À cause de cet incident, les fidèles du diocèse ont fondé un « Conseil pour se protéger de l’évêque » et lancé une pétition pour demander son limogeage. Les fidèles ne se sont plus cachés pour raconter aux journalistes que l’évêque « avait emporté 120.000 marks collectés lors de la slava du monastère de la Sainte-Trinité près de Pljevlja, qu’il avait pillé le trésor du monastère sous le prétexte de le mettre en sécurité, qu’il encaissait en avance les impôts diocésains à Priboj, qu’il défaisait et désignait à son gré les conseils de l’Église, qu’il avait déposé l’argent, et que les églises du diocèse manquaient de portes et de fenêtres ».

En 2003, lorsqu’il a entrepris la restauration des gîtes du monastère de Mileševa, Filaret a perdu la faveur du ministère de la Culture car c’était la deuxième fois qu’il procédait aux travaux du monastère sans les permis nécessaires. Les gîtes, construits dans la seconde moitié du XIXe siècle sont un exemple unique de l’architecture de cette époque.

« Leur aspect originel a été préservée depuis l’époque turque, mais c’est maintenant un évêque serbe qui veut la détruire », avait alors déploré le ministère, en appelant les organes compétents à empêcher la destruction de ces biens culturels.

Un nouveau palais pour l’évêque de Kragujevac

Le diocèse de Šumadija avait envisagé en 2007 d’achever la construction du nouveau palais épiscopal.
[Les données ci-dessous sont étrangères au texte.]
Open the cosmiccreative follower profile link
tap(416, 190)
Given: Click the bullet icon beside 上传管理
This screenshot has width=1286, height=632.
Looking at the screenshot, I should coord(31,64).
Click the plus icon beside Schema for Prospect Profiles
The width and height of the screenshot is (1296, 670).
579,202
Pour terminer l’édifice d’environ 900 m², il manquait environ 100 millions de dinars. Le veux palais épiscopal, sur un étage, d’une superficie d’environ 200 m², où vécurent les évêques Valerijan et Sava, est encore en bon état, mais ne répond pas aux besoins du diocèse. Certains prêtres du diocèce de Šumadija évoquent l’évêque Sava, décédé en 2001, comme étant probablement « le dernier évêque modeste de l’Église serbe ».

Le vieux palais épiscopal construit dans la première moitié du XXe siècle a été entièrement rénové en 1984. Il comprend un foyer, où les seuls ornements, à l’époque où y demeurait l’évêque Sava, étaient le portrait de son prédécesseur Valerijan et une iconostase en bois, don d’un atelier artisanal. Le rez-de-chaussée comprend la cuisine, une laverie et une grande bibliothèque qui servait aussi de cabinet de travail à l’évêque Sava, qui avait ses appartements à l’étage.
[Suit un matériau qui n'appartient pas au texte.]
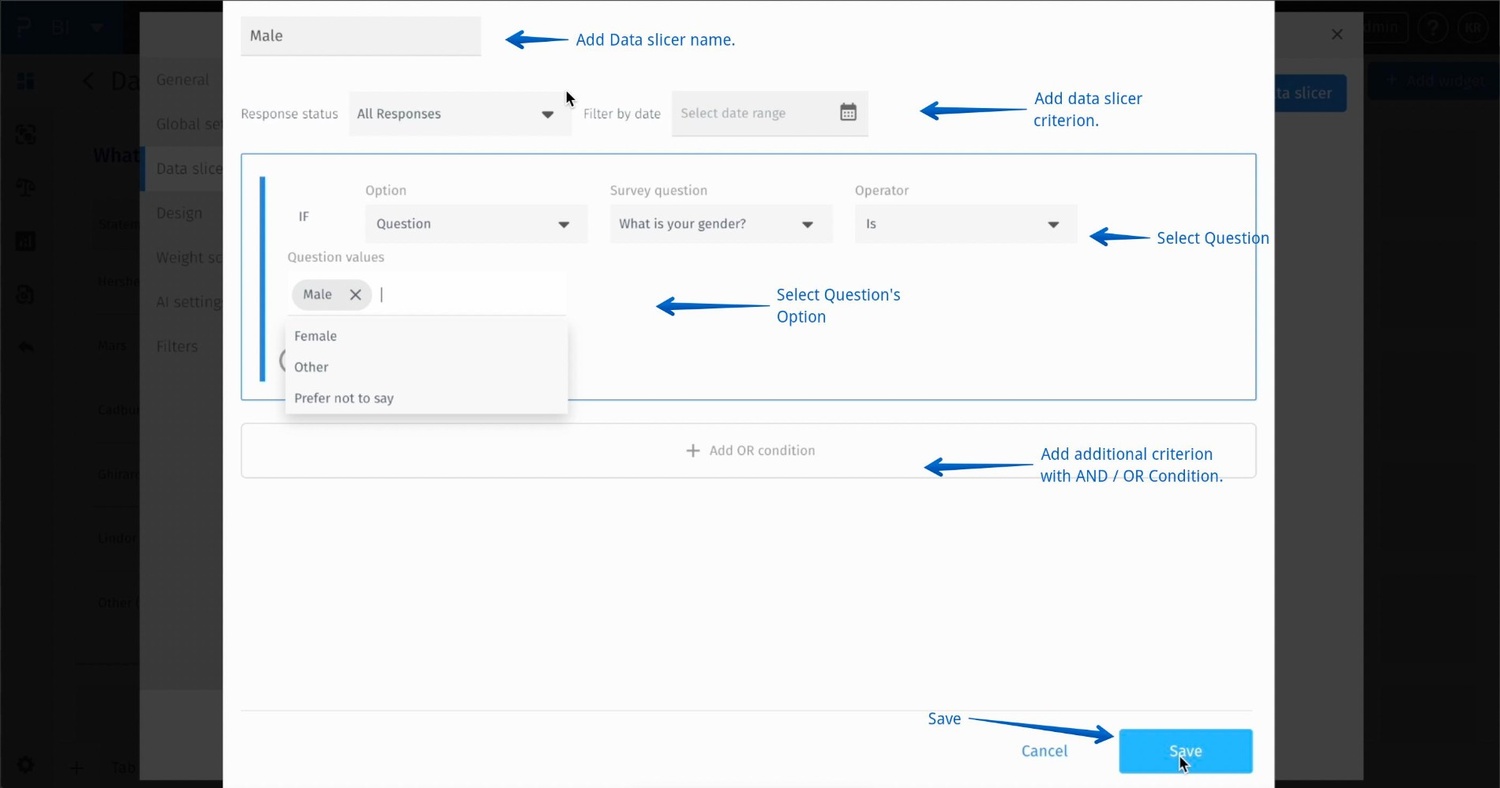Open the Option dropdown set to Question
1500x788 pixels.
pyautogui.click(x=475, y=224)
Le nouveau bâtiment, outre l’espace où habiterait l’évêque de Šumadija Jovan, prévoit une salle de réunion, des bureaux, des appartements pour les hôtes. On suppose qu’il y aura des locaux à louer, mais il est plus probable que l’on installera un magasin de vente des articles religieux. Il sera construit dans la cour de l’église de Kragujevac, dans le centre de la ville. Le style sera serbo-byzantin, et l’architecte est Sava Strazmesterov, de l’Institut pour la protection des monuments de la culture de Novi Sad. Le panneau de chantier indique que l’investisseur est le Diocèse de Šumadija, et le promoteur des travaux l’entreprise Kapitel.

Afin d’assurer les fonds nécessaires à la fin des travaux, il a été décidé en janvier dernier que chaque prêtre verse rétroactivement deux euros à prendre sur chaque baptême, mariage ou messe célébérés au cours de l’année 2007, et que chaque paroisse verse une contribution de 100 euros pour la construction du palais.

Comme l’écrit Politika, le clergé du diocèse de Šumadija n’a pas très bien accueilli ce nouvel impôt. Il avait d’abord été prévu que chaque prêtre verserait 400 euros sur ses revenus personnels, et chaque paroisse 600 euros, mais les prêtres n’ont pas été d’accord. Par ailleurs, chaque paroisse est déjà tenue de verser de 500 à 1.500 euros au diocèse pour divers fonds. De même, chaque prêtre doit verser au diocèse entre 1.200 et 1.700 euros chaque année : cet « impôt » n’est pas dérisoire quand on sait que les prêtres ont un revenu annuel moyen d’environ 16.000 euros.